§ **EXERCISE DIRECTIONS**
Reproduce the data below exactly. Skip the pictures.

'''

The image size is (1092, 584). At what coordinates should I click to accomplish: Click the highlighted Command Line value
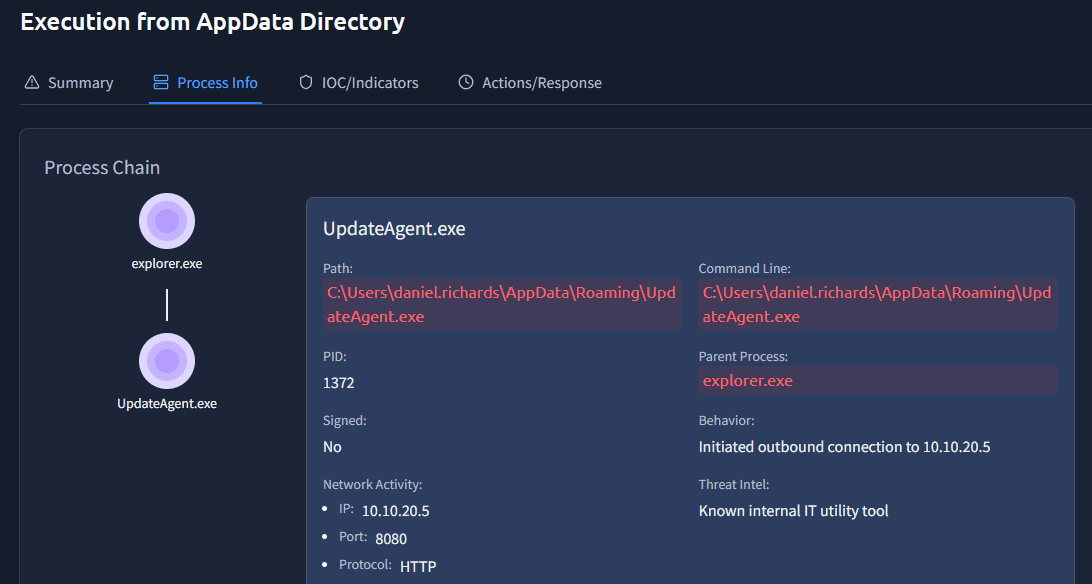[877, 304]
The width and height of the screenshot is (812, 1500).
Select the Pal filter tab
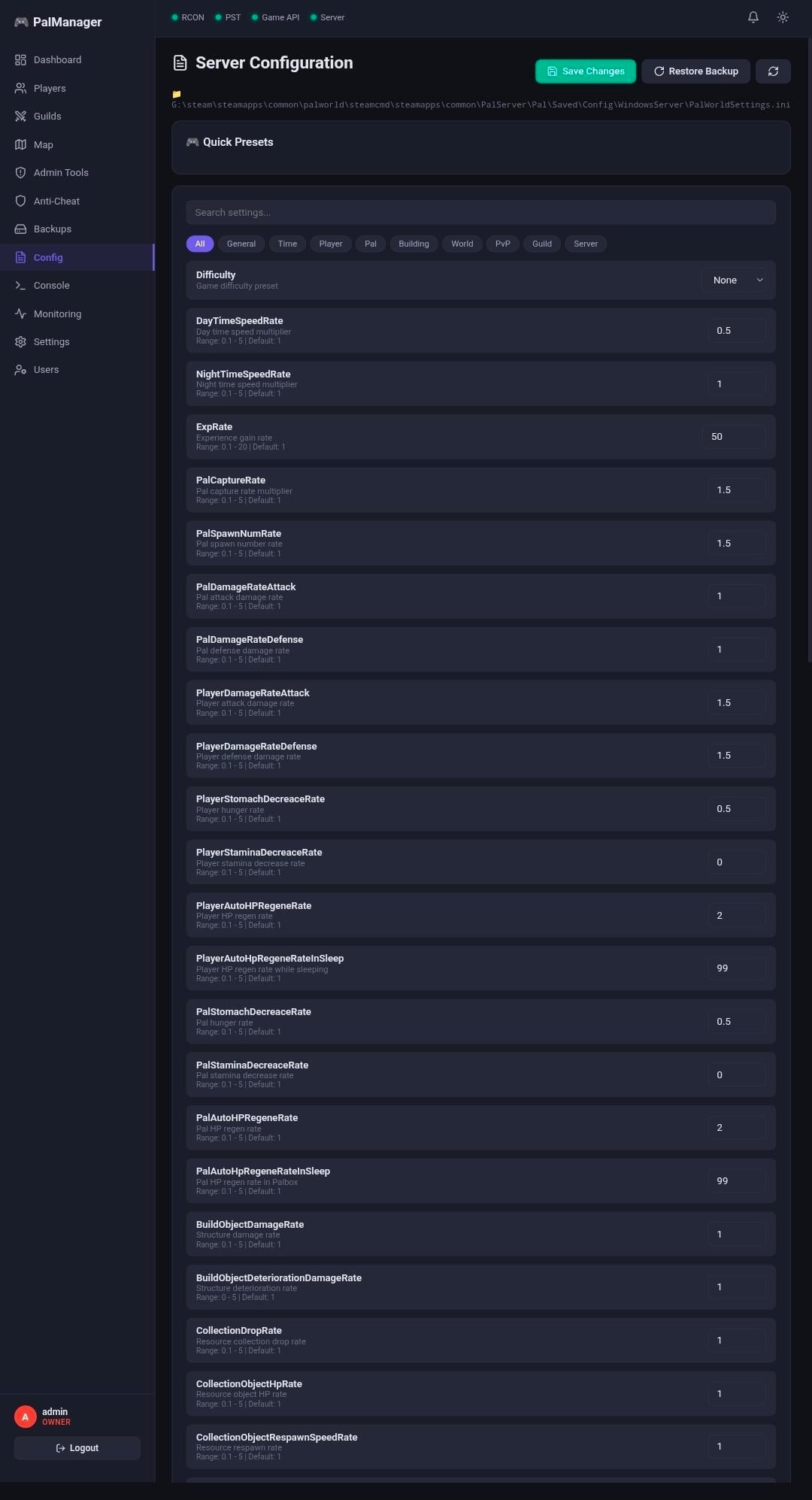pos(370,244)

'''

§ **EXERCISE RESULT**
The image size is (1092, 584). At what coordinates should I click to accomplish: Click the highlighted Command Line value
[877, 304]
The width and height of the screenshot is (812, 1500).
Select the Pal filter tab
pos(370,244)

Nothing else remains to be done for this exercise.